A lot of highly innovative ideas have been submitted and are being developed. In every area of public policy, you and our members have come shown a real commitment to new policies and an openness to change.
We have a Budget in a just over two weeks’ time. There are critical challenges for next year in order to build on our programme of expanding critical services and helping people to meet the rising cost of living. This is our focus now – we have a mandate to government, and we have an obligation to govern and not engage in some form of permanent campaign.
There will be time enough in the future to talk about our proposals, but for the moment we have to complete this mandate. To focus on governing ahead of politics. And this is what we will do in the upcoming budget.
We will find a balance between the many demands there are for budgetary measures.
The most aggressively negative opposition in modern Irish history will of course attack everything. They will claim that there is nothing positive and they will shout “more” no matter what we announce.
They have put politics first in everything. Launching policy after policy in the hope that people will not have the time or the resources to see through them.
Their recent housing policy will find its place as a great work of creative fiction. Having opposed all of the policies which are now delivering more homes, they picked random figures out of the air – claiming that they can cut supports, remove incentives, slash prices and somehow, out of mid-air, more homes will materialise. It’s a policy defined by a desperate cynicism, and it won’t survive the proper scrutiny it will get during the election.

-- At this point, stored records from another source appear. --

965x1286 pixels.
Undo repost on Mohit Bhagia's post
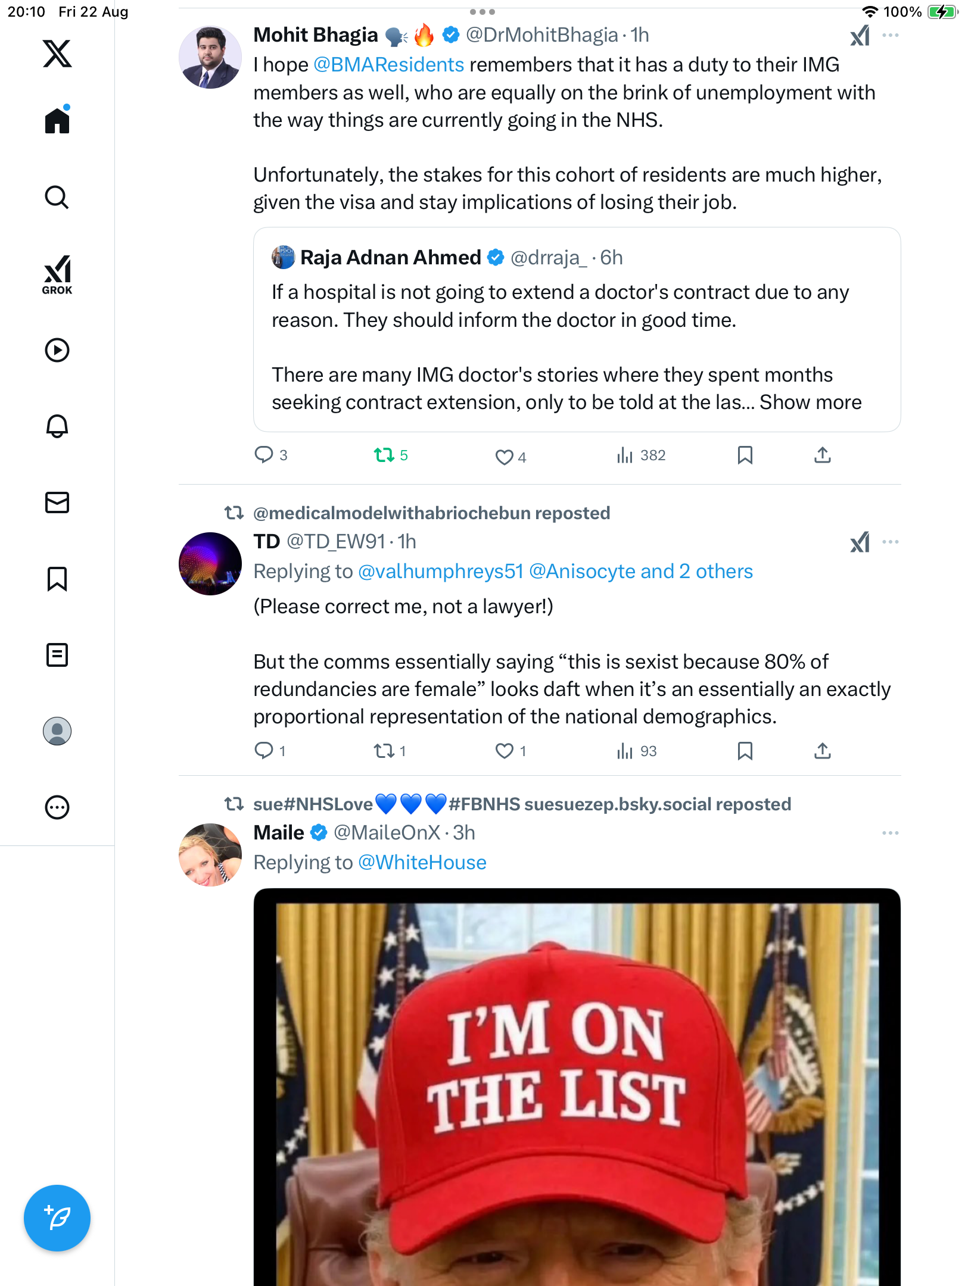(384, 455)
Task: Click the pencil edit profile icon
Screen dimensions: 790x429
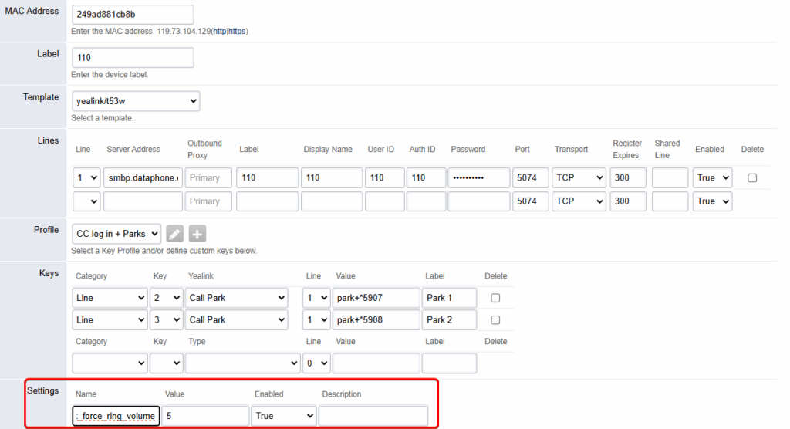Action: pyautogui.click(x=175, y=234)
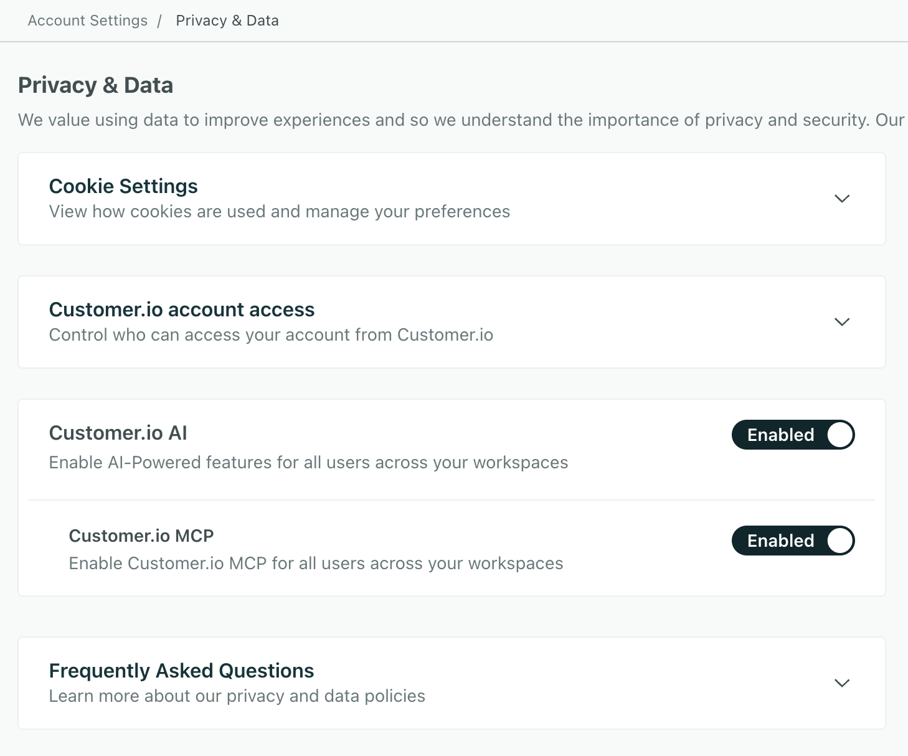
Task: Toggle Customer.io AI off for all workspaces
Action: [793, 435]
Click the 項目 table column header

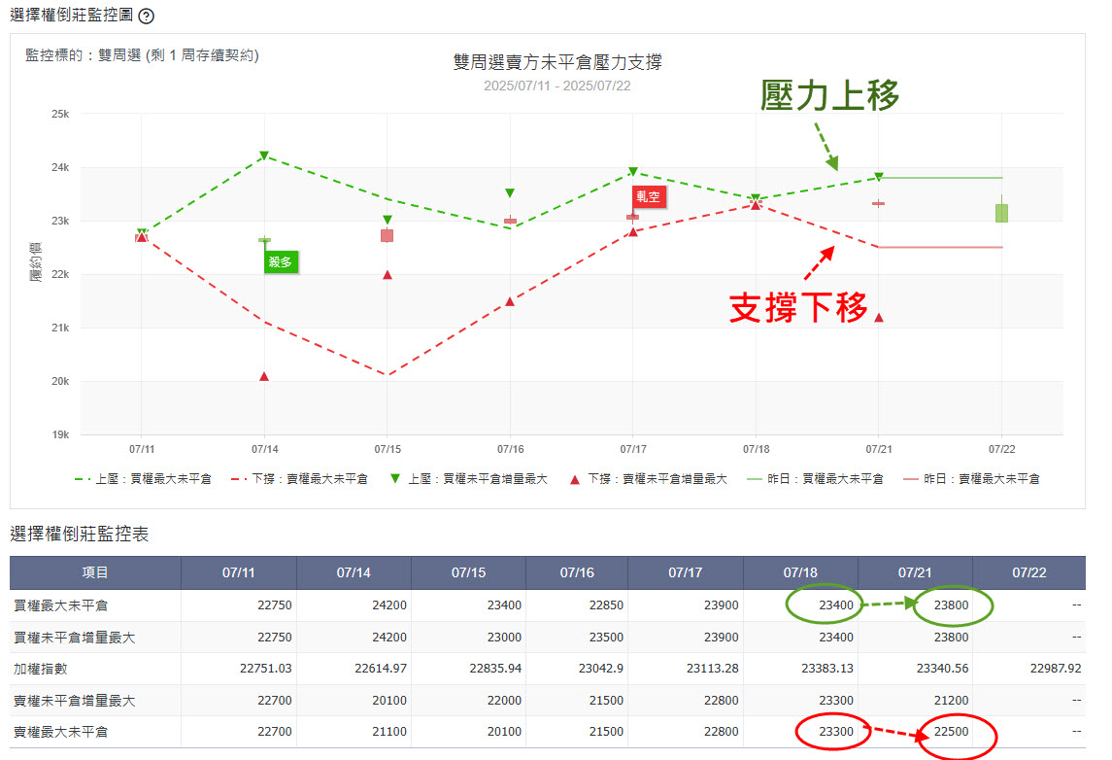coord(95,572)
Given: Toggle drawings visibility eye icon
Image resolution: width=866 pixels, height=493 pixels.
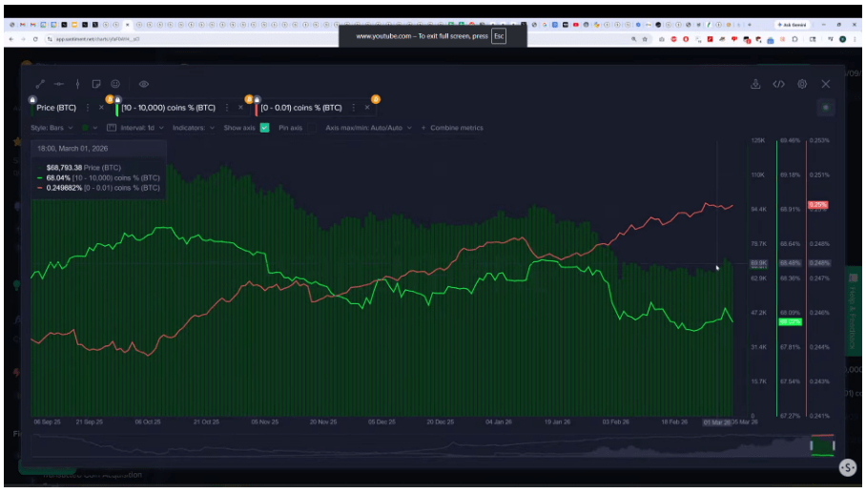Looking at the screenshot, I should (x=144, y=84).
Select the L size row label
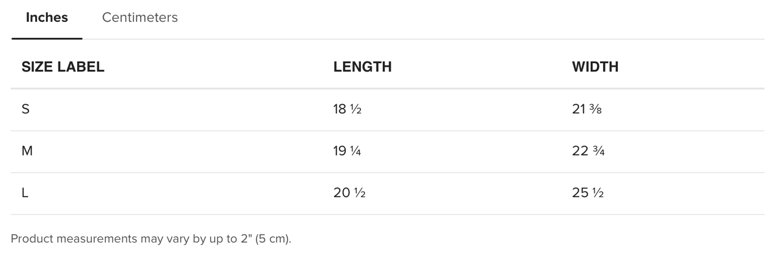This screenshot has height=259, width=778. [25, 193]
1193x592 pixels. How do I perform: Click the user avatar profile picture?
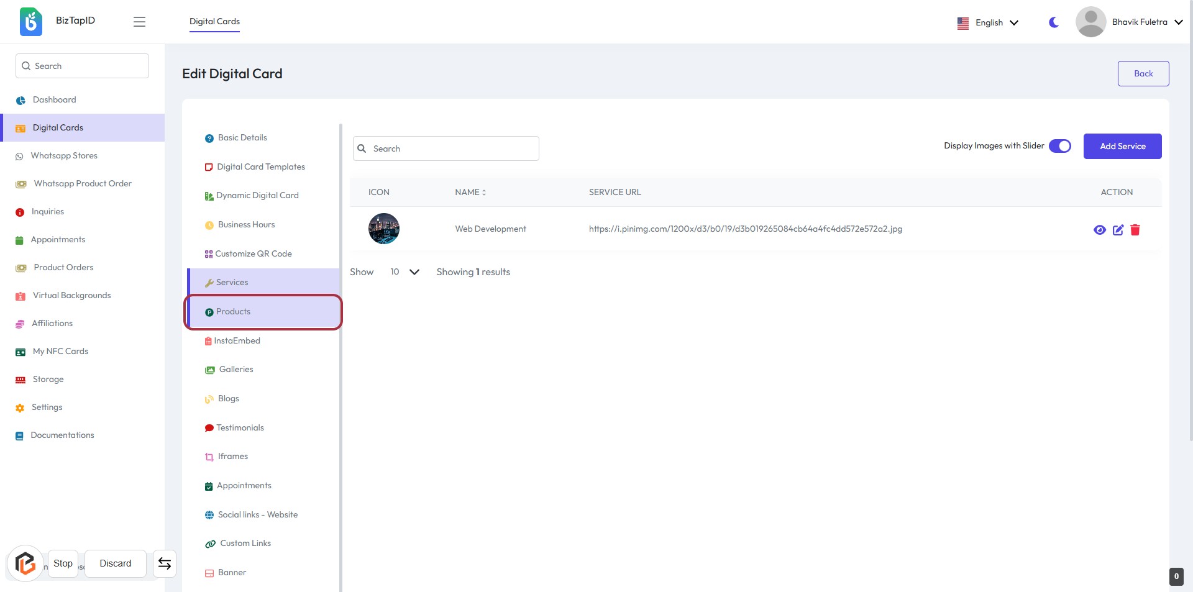tap(1090, 22)
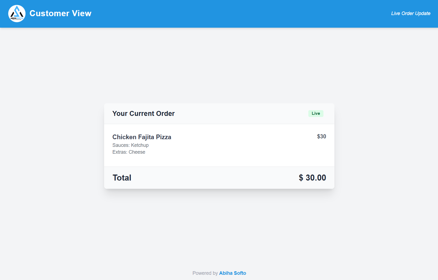Click the Abiha Softo logo icon
The width and height of the screenshot is (438, 280).
click(x=17, y=13)
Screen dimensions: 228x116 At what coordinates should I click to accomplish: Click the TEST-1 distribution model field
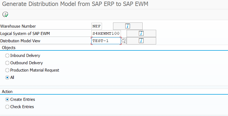pos(106,41)
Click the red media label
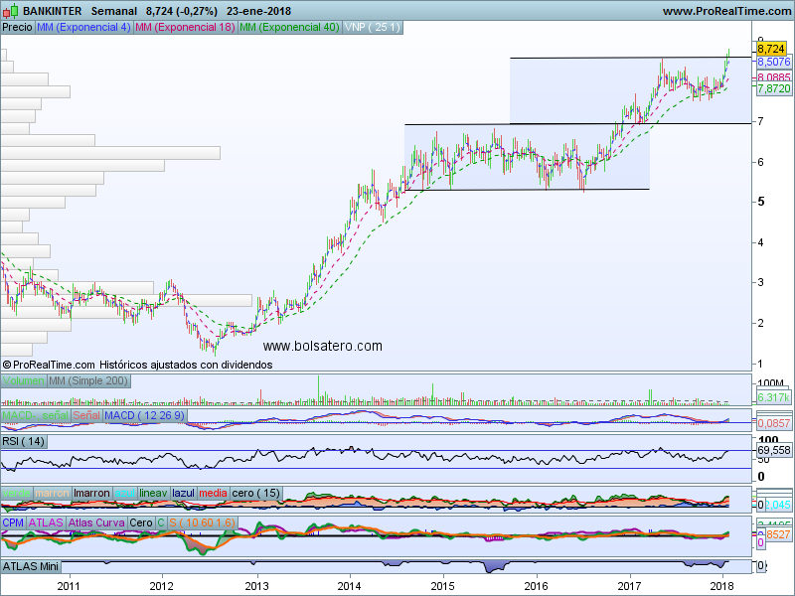795x596 pixels. [213, 494]
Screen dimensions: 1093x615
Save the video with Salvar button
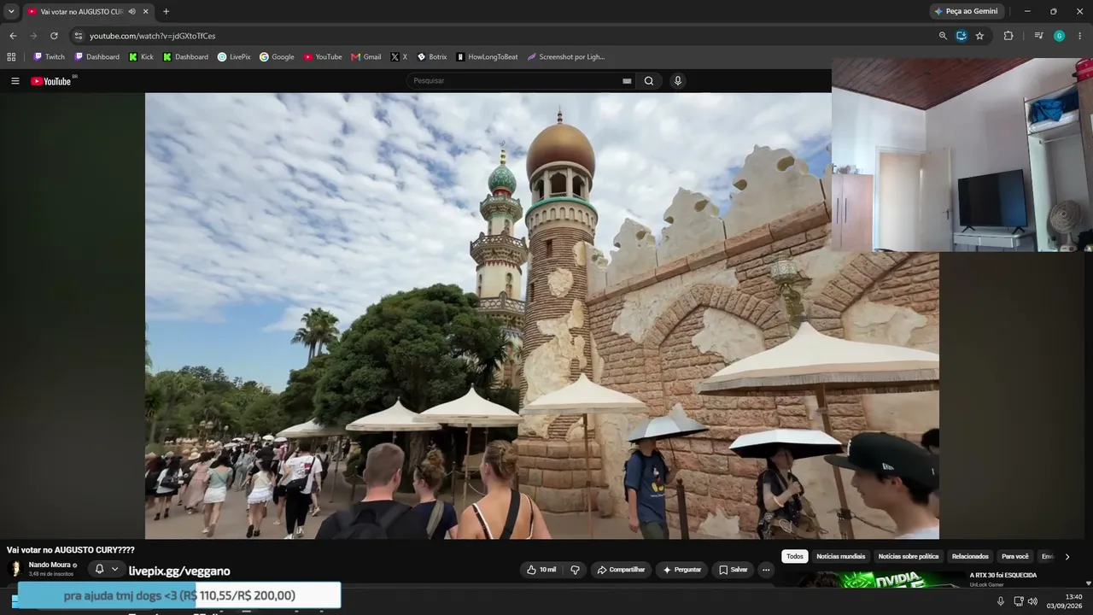733,570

We will keep doing the much harder work of serious policy development, of turning policy into action and of investing in our country’s future.
This is an approach which many people spent four years dismissing, as they assumed that the public was more interesting in political stunts. But we have proven again that the public is willing to support a party which takes them seriously, which puts substance first and which works to represent them and their concerns.
Ireland has achieved incredible things. But no country is without problems. We believe that Ireland’s can be overcome with a positive and ongoing agenda of change. That’s what we’re ging to discuss and this will be our focus in the months and years ahead.